Paleolítico superior


El Paleolítico superior es el tercero y último de los periodos en que está dividido el Paleolítico, la etapa inicial de la Edad de Piedra. Está caracterizado por la preponderancia de las industrias líticas englobadas en el modo técnico 4 y clasificadas en distintas cronoculturas: Châtelperroniense, Auriñaciense, Gravetiense, Solutrense y Magdaleniense, según los yacimientos epónimos de Francia donde fueron identificadas. Se extiende aproximadamente entre los años 40-30 000 antes del presente (AP) y el 12-10 000 AP.

El Paleolítico superior coincide con la segunda mitad del último periodo glacial, de clima muy frío aunque con intervalos algo más templados (los interestadiales). También se caracterizó porque las especies humanas de anteriores periodos, como Homo erectus, el homínido de Denísova, Homo neanderthalensis u Homo floresiensis, fueron sustituidas en todo el mundo por el Homo sapiens, que quedó como el único superviviente de la subtribu Hominina.

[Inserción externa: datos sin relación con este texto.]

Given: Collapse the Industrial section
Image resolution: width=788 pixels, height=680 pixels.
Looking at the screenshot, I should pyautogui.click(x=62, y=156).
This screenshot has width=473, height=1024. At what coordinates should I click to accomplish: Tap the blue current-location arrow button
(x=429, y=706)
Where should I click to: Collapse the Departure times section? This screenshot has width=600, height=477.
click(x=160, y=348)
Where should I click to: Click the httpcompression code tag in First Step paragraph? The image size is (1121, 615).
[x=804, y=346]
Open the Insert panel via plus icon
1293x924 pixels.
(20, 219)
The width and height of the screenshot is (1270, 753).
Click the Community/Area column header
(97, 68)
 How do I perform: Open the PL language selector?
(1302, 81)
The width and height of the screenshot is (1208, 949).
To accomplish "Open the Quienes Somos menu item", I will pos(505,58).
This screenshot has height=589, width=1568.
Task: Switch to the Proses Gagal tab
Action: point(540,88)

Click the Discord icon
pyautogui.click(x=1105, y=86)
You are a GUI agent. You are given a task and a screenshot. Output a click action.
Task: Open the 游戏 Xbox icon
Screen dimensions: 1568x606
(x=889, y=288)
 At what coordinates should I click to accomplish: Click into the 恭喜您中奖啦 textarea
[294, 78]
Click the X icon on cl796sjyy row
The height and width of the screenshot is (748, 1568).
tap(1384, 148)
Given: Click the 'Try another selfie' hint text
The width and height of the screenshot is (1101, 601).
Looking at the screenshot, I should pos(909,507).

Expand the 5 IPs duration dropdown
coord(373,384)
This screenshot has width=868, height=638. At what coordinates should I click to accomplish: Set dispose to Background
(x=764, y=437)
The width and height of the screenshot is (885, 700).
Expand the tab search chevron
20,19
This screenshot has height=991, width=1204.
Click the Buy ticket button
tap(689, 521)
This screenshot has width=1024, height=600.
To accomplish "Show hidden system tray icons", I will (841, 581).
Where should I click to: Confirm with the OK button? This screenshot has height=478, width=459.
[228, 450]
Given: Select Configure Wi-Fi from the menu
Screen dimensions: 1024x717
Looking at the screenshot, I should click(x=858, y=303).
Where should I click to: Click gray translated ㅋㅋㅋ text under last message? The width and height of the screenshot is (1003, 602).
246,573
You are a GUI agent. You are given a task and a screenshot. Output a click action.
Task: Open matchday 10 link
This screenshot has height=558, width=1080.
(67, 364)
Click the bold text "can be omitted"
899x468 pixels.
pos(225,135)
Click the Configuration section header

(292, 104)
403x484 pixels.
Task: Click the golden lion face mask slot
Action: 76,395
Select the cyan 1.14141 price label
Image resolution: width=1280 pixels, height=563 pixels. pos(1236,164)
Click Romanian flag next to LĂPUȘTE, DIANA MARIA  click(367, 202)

La caracterización inicial del Paleolítico superior se basó en la aparición en el registro arqueológico de una nueva tecnología lítica conocida como modo técnico 4, que fue encontrada básicamente en Europa.[1]​ Por ello, su cronología se relacionó con la llegada y expansión del H. sapiens por el continente europeo y sus regiones aledañas. Las investigaciones posteriores han relativizado y ampliado esta visión, demostrando que algunas de las novedades culturales que se dieron en Europa a partir del 40 000 AP ya se habían producido en África con anterioridad: el arte, la talla lítica laminar, una industria ósea muy específica y nuevas herramientas y estrategias de caza. Las primeras manifestaciones simbólico-artísticas se han hallado en Sudáfrica y se datarían en unos 75 000 años, mientras que en la República Democrática del Congo se identificaron instrumentos óseos de unos 90-75 000 años. Los restos más antiguos conocidos del H. sapiens arcaico tienen una antigüedad de 150 000 y de 170 000 años y corresponden respectivamente a Sudáfrica y Etiopía. Asimismo, los estudios del genoma mitocondrial señalan nuestro origen en África entre tales fechas y los 200 000 años AP.[2]​ Las transformaciones que dieron lugar a nuestra especie debieron producirse en una pequeña parte de la población africana, en unos 10 o 15 000 individuos, a partir de los cuales se generaron todos los grupos humanos modernos. Así lo demostraría la poca variabilidad genética existente entre las personas actuales.[3]


Mapamundi de las migraciones de Homo sapiens, con el polo norte como centro. Los patrones de migración están basados en estudios del ADN mitocondrial (matrilinear). Los números representan miles de años. África es el punto de partida, leyéndose desde la parte superior izquierda hasta América del Sur en el extremo derecho.
Manos en negativo de la cueva de Gargas, Altos Pirineos, Francia.
Placa paleolítica grabada sobre hueso hallada en la gruta Sous-Grand-Lac, Dordoña, Francia.
Reconstrucción de una vivienda del Paleolítico superior.